Глеб: Все телефоны в пансионате оборваны, несколько раз меняли номера. Они прекрасно знают, что у меня маленький ребенок, и при этом звонят в полтретьего ночи, говорят: “Добрый день” и начинают хохотать. Но больше всего проблем у Вадима и Насти. Отношение фанаток к Насте – это вообще тема отдельного разговора.
Вадим: Да, они же считатют нас своей собственностью. Свою неприязнь к Насте они как объясняют? “Настя отняла у нас Вадика…”
– Ну хорошо, обратитесь к ним со страниц нашей газеты. Что бы вы хотели им сказать?
Глеб: Да вот таким бесполезно что-то говорить. Я на вокзальном перроне перед отправлением поезда объясняю им: вы понимаете, что настоящая любовь неотделима от уважения, что вы уже просто-напросто мешаете людям жить? Что же это за любовь у вас? Они извиняются. И вот когда я захожу в вагон и они думают, что я их уже не слышу, до меня вслед доносится: “Ну и сука же ты, Глеб!” Вот такая любовь.
Саша: И взывать к их разуму бесполезно. Это отдельная категория людей, надо просто смириться с их существованием.
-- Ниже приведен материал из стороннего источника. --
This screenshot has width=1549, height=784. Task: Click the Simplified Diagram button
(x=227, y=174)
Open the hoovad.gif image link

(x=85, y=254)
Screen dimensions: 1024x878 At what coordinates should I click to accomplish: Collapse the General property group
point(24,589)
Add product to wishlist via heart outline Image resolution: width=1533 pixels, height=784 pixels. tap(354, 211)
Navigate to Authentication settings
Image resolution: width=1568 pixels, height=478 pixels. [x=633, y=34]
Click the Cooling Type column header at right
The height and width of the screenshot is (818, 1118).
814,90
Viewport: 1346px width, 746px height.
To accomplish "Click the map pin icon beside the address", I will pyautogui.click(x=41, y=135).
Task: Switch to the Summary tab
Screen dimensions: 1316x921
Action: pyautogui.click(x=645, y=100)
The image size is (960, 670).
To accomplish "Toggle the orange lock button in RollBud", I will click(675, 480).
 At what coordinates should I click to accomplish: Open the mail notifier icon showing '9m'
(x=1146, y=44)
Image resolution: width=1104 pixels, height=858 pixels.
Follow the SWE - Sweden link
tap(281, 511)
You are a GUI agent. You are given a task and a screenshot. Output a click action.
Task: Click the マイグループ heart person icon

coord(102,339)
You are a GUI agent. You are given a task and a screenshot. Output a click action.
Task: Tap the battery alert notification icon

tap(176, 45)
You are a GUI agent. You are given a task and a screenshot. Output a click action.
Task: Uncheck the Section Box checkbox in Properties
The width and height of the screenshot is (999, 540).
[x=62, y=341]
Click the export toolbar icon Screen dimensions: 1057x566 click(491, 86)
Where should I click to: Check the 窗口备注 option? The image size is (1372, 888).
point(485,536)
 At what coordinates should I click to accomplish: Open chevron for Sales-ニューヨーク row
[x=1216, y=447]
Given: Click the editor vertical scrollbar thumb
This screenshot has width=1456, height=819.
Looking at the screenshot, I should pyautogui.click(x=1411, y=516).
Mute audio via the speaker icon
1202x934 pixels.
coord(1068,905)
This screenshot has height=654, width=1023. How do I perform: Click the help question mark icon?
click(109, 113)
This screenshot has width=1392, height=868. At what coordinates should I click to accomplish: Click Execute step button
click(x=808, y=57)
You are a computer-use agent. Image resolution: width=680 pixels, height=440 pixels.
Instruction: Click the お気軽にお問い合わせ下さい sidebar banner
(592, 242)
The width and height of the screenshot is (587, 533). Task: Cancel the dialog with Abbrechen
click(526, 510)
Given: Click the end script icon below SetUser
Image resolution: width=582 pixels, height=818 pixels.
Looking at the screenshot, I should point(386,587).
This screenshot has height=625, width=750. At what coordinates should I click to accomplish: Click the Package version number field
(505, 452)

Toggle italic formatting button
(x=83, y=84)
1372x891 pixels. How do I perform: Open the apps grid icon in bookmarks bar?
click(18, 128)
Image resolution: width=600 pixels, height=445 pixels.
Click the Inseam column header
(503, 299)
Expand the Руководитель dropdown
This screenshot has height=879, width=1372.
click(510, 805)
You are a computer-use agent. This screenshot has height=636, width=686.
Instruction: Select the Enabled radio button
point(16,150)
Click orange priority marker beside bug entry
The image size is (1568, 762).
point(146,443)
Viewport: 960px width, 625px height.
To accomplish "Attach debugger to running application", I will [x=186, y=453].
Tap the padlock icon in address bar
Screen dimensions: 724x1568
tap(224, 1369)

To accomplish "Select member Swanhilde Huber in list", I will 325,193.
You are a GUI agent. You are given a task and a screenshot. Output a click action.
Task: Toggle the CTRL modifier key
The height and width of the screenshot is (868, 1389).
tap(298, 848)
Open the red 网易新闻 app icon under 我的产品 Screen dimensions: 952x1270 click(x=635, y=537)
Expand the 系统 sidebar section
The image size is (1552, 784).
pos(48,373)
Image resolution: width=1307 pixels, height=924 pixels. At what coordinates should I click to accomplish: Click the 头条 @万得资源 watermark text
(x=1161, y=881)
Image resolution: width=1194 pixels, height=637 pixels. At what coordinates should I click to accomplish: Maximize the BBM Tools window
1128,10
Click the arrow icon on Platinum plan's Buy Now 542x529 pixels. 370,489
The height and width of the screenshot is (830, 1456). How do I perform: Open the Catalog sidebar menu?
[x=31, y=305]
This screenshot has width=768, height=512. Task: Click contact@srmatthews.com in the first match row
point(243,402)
Глеб: Их поведение на концертах преследует одну цель – насолить, разозлить нас, вызвать раздражение. Кричат матом, корчат рожи, пальцами тычут. Или совершают какие-то синхронные, заранее спланированные движения, которые, по их задумке, должны вывести нас из себя. Потом извиняются, а в следующий раз все повторяется сначала. Это очень похоже на то, как мальчишки в школе дергают девчонок за косички. Привлечь к себе внимание легче через негативное отношение…
– И все-таки нельзя, наверное, всех чесать под одну гребенку…
Андрей: Конечно, есть такие, кто воспринимает нас на уровне инстинкта, а есть такие, кто достаточно вдумчиво относится к нашему творчеству. Разбирают тексты, ищут какие-то литературные аналоги и т. д. Есть даже одна девушка, которая пишет по нашим текстам дипломную работу. Кажется, по философии.